BEGIN Supplied data

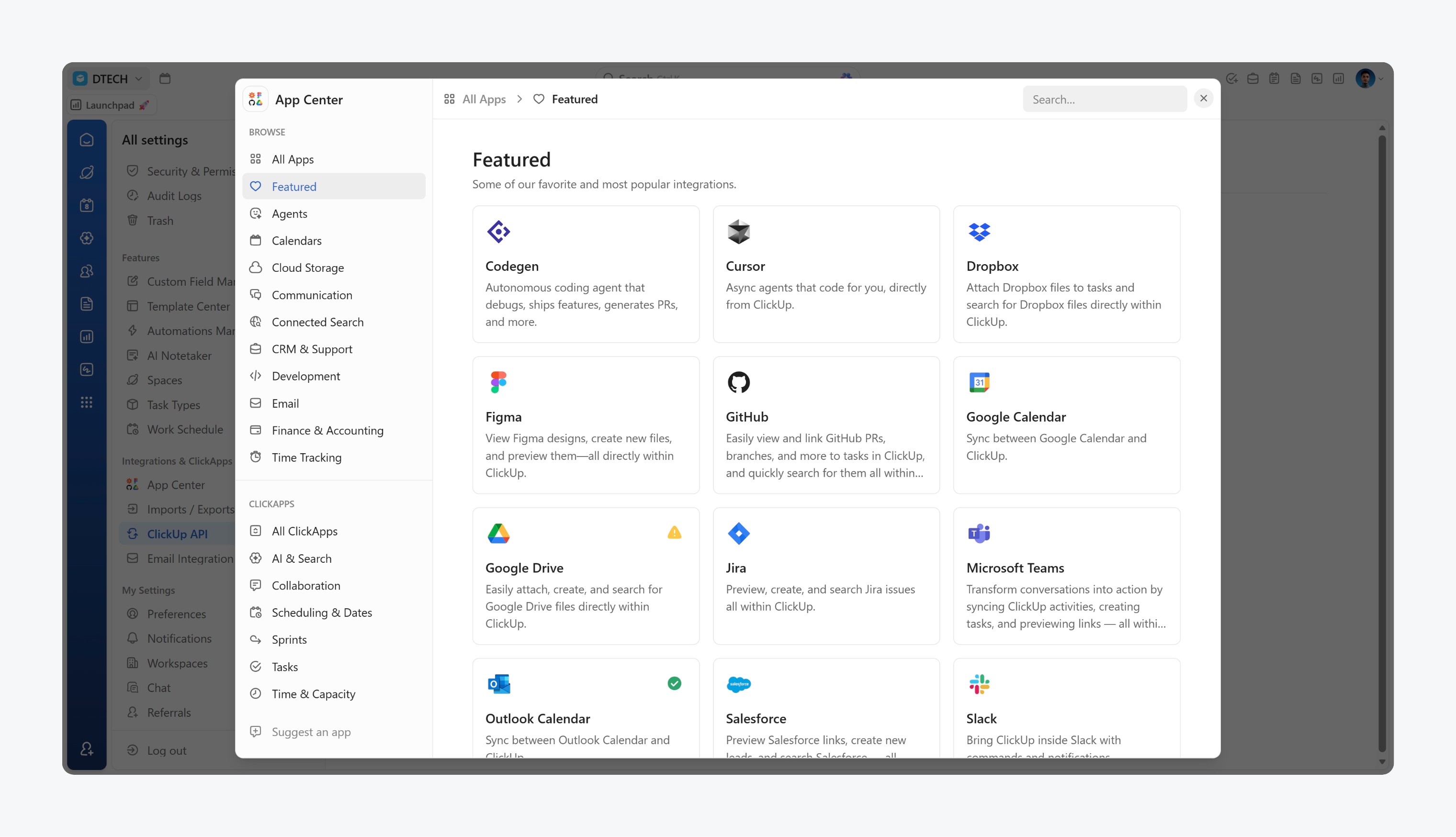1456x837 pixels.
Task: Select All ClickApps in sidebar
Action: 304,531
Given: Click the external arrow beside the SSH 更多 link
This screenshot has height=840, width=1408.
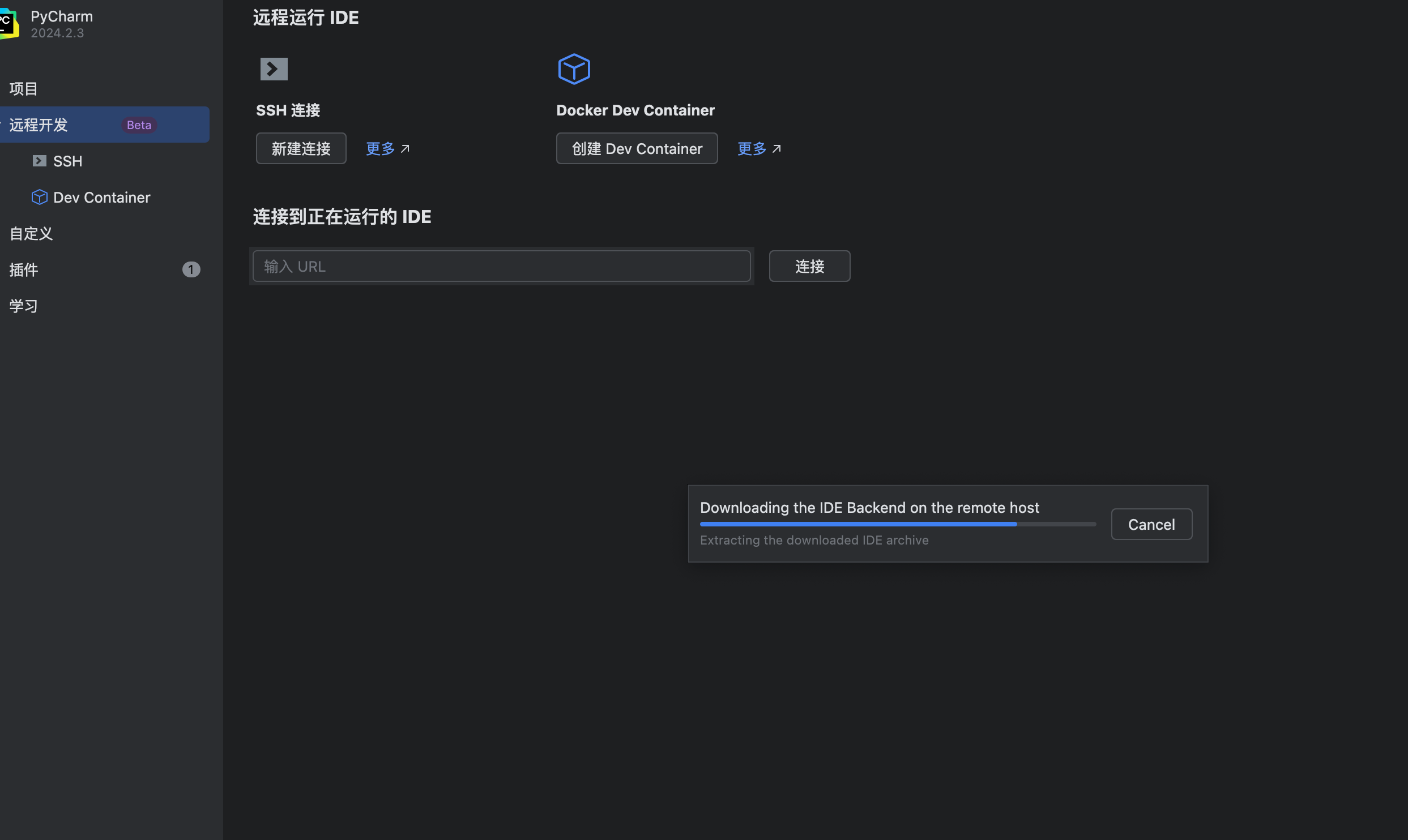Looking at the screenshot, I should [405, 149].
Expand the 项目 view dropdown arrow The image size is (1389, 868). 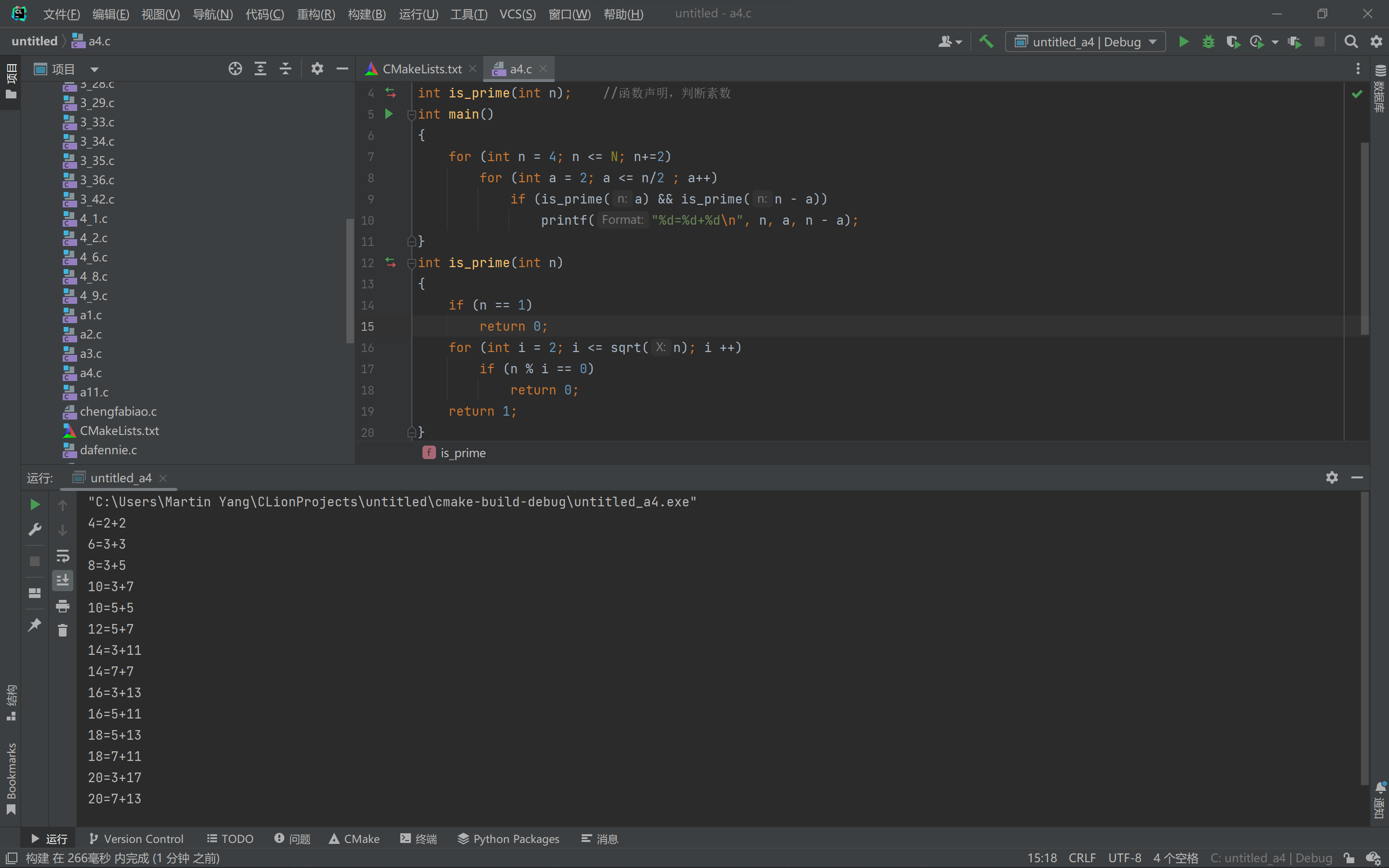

END Supplied data

Exercise details:
Leaving out the pictures, restate word for word the lines above from the one containing "This screenshot has height=840, width=1408." through the end of the records, both ends included.

The completed task:
This screenshot has height=840, width=1408.
Looking at the screenshot, I should [405, 149].
Expand the 项目 view dropdown arrow The image size is (1389, 868). 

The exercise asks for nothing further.